Isso se deve a falta de normalização e padrão na produção da madeira, o que permitiu que o mesmo fosse produzido de forma incorreta, ocasionando peças com problemas estruturais ou de estabilidade. Isto contribui para a percepção de que esses problemas são próprios do material orgânico, enquanto outros materiais, como o cimento e o aço, foram desenvolvidos em unidades industriais de grande porte, contribuindo para o desenvolvimento de normas técnicas e padronização do uso (HILGENBERG NETO, 2012).

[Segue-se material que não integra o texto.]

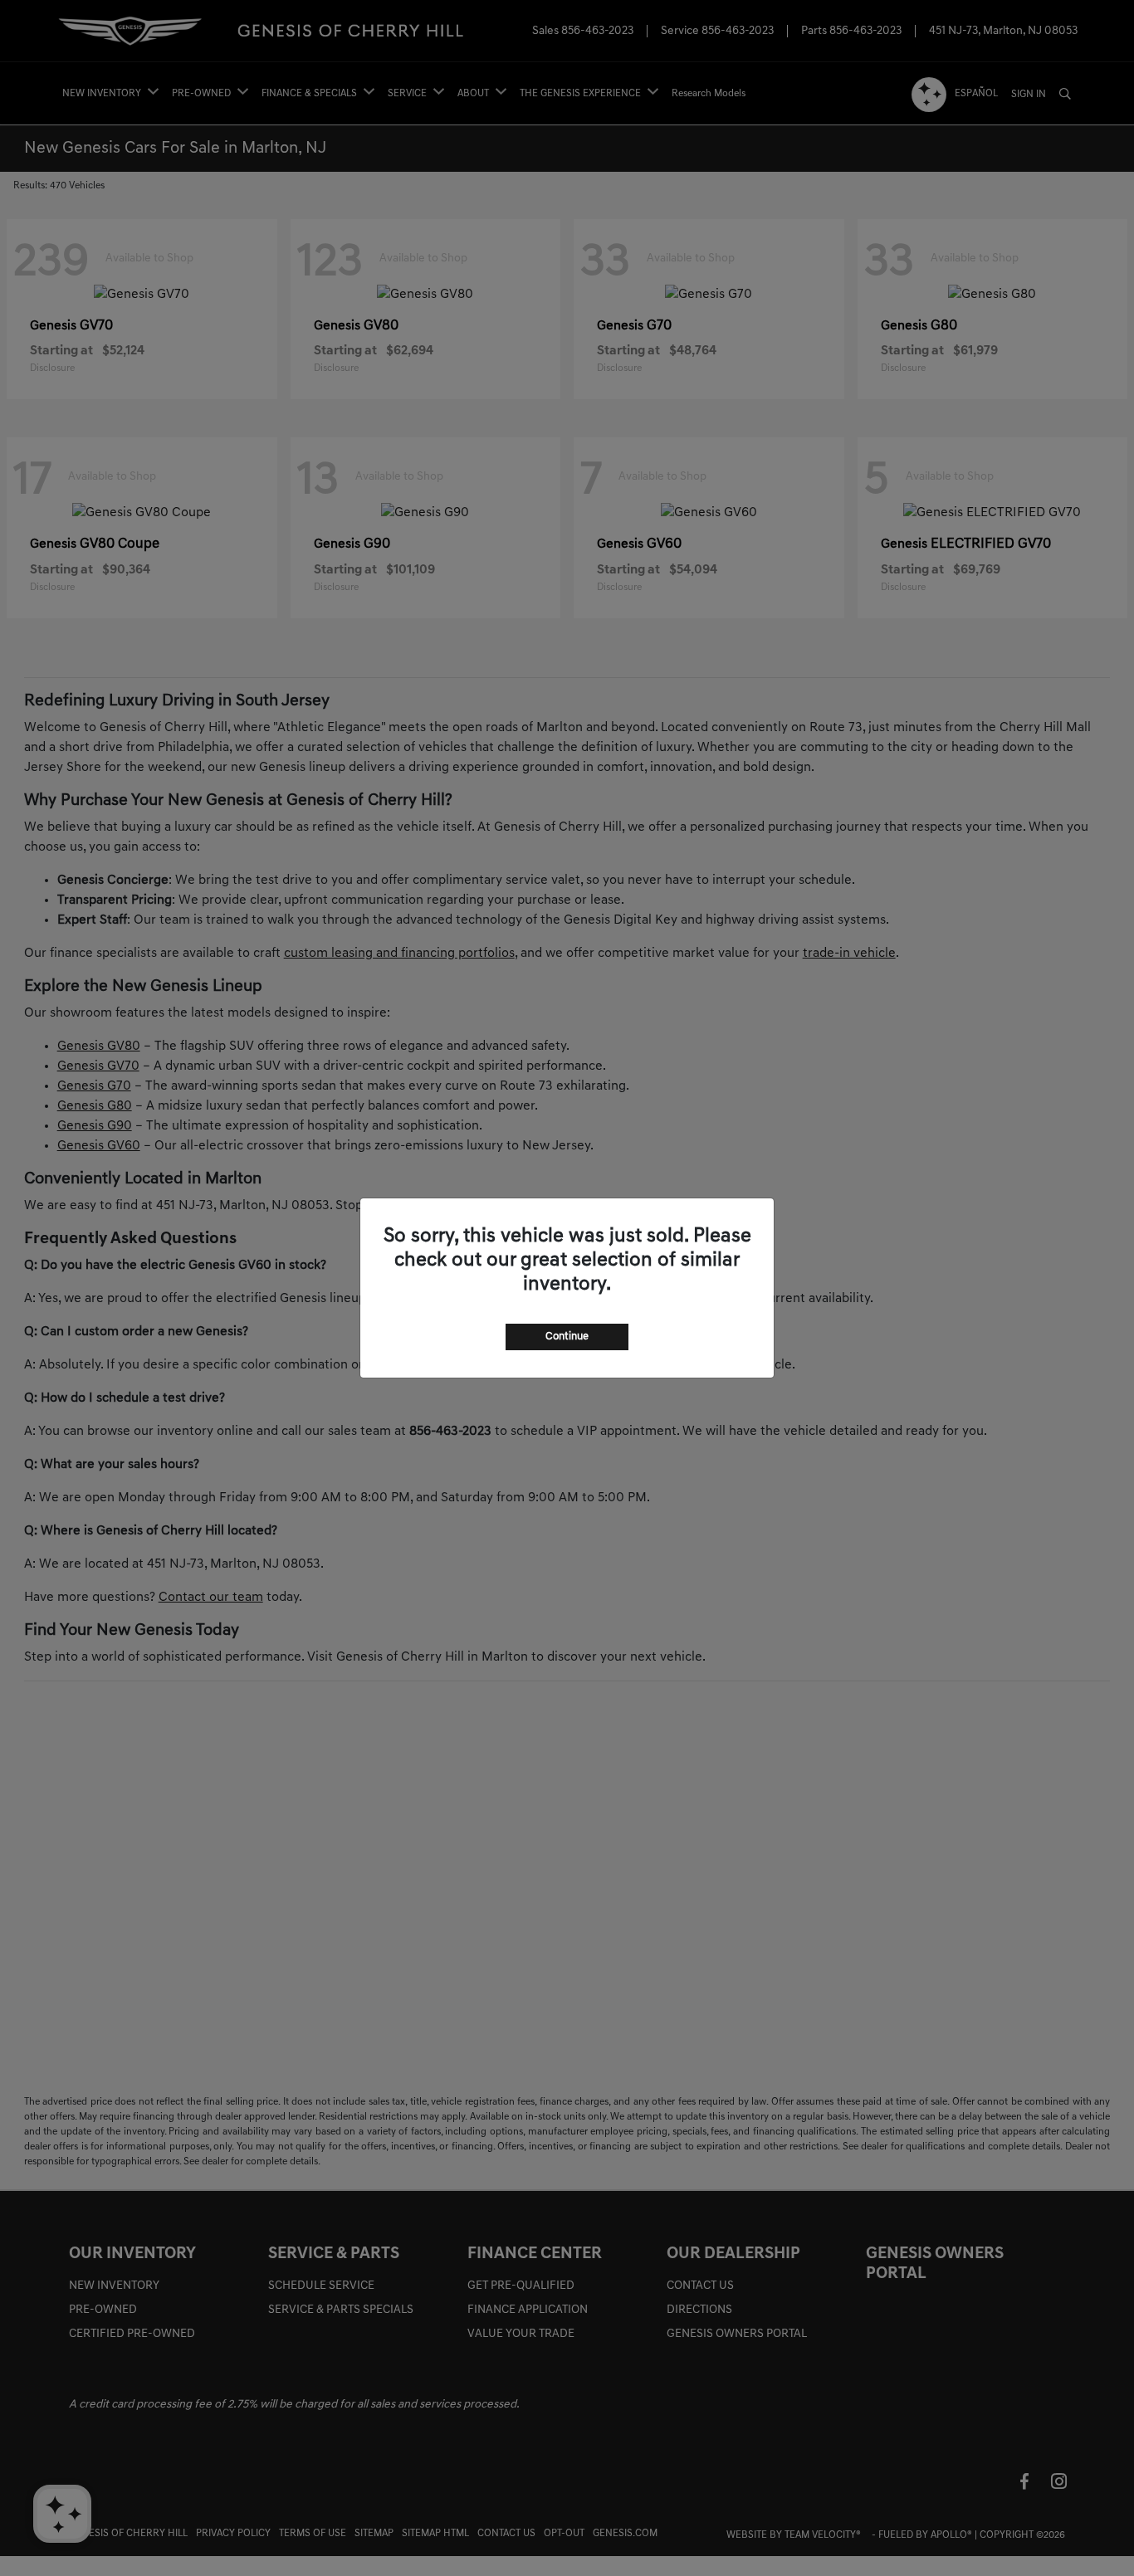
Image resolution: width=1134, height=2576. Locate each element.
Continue (567, 1336)
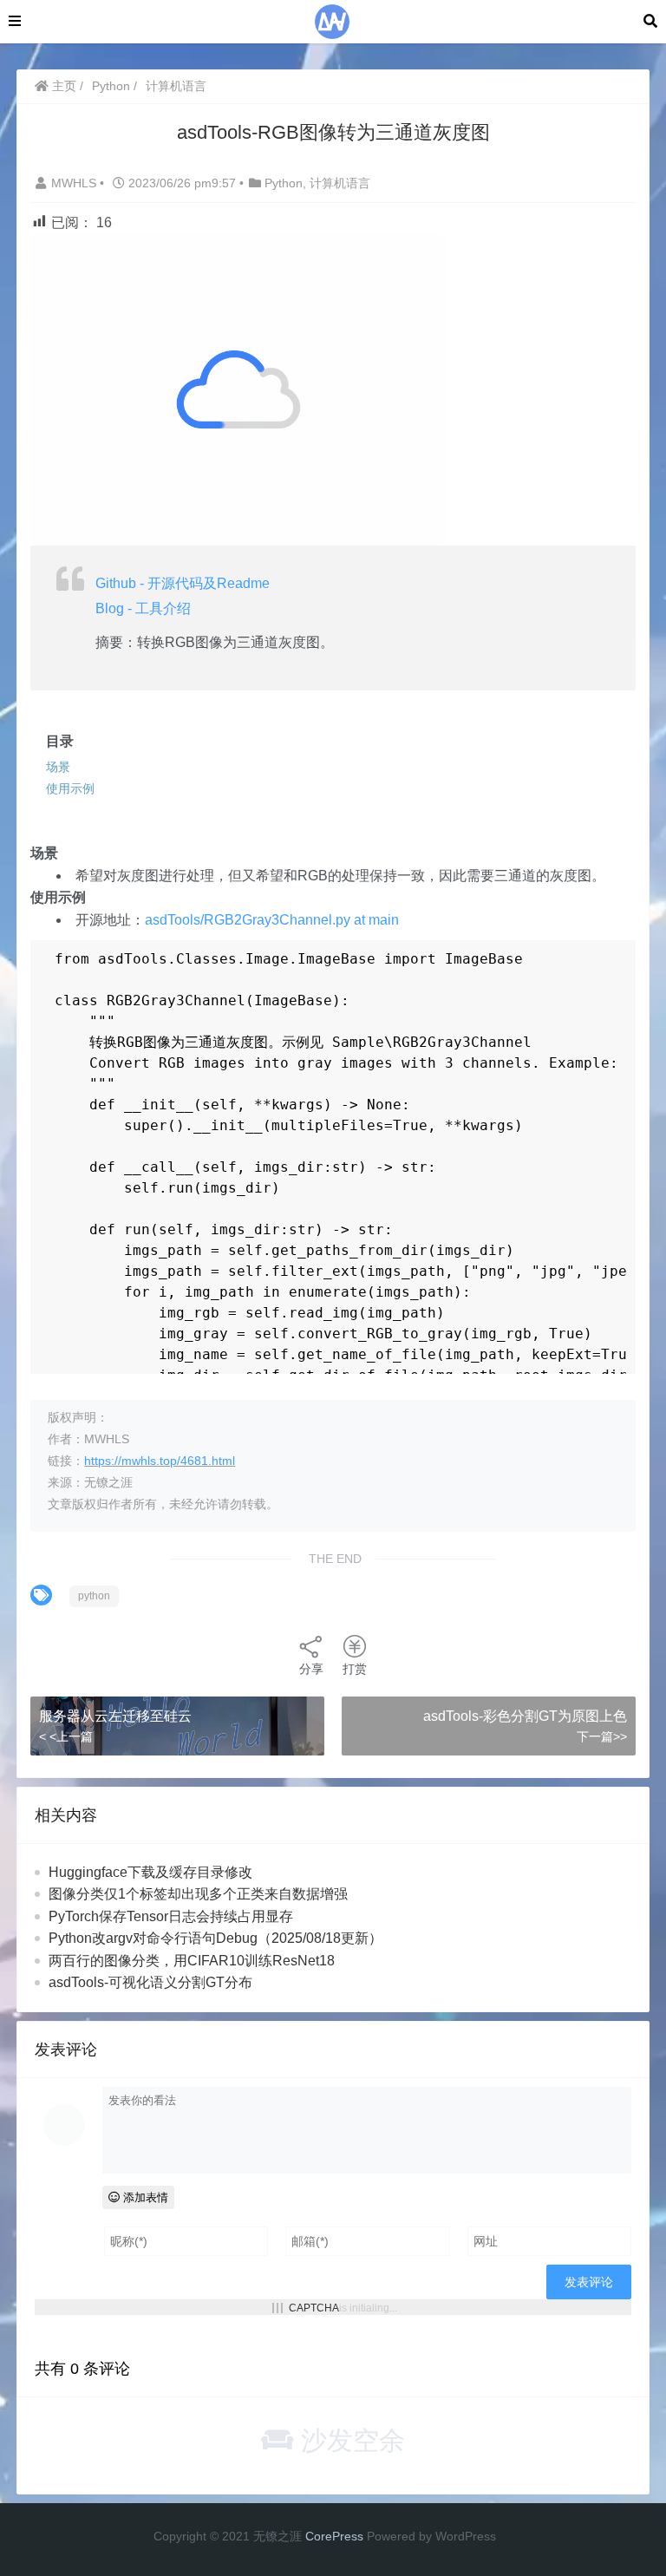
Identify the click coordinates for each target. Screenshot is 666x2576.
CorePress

Isto contribui para o desuso e abandono deste material. Enquanto há uma padronização e uma produção correta do cimento ou metal, a madeira, é produzida de acordo com conhecimentos empíricos dos encarregados e proprietários de serrarias. Deste modo, a madeira passa a ser entendida como um produto inferior aos demais utilizados na construção civil, contribuindo para o estigma de que é um material frágil e voltado às classes mais populares (IMAGUIRE JR; IMAGUIRE, 2011).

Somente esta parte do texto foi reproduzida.